-- Opening Marker --

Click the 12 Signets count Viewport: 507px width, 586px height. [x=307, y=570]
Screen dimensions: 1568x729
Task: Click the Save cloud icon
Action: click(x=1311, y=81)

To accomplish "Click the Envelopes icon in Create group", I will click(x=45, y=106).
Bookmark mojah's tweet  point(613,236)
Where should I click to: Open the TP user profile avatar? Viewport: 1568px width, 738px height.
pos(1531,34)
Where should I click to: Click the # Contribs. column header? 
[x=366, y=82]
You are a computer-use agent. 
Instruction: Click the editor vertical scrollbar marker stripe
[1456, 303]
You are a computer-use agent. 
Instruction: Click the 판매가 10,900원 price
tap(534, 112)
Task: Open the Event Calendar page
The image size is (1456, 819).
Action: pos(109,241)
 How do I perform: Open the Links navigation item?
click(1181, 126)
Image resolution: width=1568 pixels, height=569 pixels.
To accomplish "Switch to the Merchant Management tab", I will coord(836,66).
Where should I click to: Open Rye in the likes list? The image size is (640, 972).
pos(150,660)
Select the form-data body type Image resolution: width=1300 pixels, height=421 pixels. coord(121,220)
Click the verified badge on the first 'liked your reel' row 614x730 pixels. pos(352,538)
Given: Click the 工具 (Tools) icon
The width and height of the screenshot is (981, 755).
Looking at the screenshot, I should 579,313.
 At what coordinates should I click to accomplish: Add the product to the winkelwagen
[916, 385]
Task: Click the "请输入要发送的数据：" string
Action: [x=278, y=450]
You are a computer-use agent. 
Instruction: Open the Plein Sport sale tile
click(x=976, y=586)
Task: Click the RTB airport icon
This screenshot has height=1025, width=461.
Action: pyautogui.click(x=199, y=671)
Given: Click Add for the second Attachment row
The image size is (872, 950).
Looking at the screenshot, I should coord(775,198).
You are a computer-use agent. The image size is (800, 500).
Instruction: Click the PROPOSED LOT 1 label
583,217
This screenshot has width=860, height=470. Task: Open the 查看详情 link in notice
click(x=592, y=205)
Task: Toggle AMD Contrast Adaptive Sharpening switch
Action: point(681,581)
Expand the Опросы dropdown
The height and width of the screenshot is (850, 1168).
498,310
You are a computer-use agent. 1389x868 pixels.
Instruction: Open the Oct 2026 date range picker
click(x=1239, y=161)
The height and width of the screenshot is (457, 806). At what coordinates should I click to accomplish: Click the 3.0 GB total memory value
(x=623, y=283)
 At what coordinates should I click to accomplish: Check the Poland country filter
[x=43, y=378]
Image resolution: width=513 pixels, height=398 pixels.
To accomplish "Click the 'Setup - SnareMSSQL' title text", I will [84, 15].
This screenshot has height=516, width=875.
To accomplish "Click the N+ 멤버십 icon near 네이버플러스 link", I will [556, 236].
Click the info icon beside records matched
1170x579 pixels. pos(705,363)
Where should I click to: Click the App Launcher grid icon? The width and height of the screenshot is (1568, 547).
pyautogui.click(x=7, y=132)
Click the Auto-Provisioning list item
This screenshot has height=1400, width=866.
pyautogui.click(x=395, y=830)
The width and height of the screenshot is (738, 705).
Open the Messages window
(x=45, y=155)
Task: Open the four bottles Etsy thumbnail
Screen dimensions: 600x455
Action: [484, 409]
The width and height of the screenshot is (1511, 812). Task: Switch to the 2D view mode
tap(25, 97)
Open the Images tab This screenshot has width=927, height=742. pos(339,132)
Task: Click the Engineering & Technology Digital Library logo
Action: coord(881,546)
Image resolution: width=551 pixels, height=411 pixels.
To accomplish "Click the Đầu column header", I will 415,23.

-- Closing Marker --

Every line in the data above that contains "Given" needs to be copied.

Given: Click the 工具 (Tools) icon
Given: Click Add for the second Attachment row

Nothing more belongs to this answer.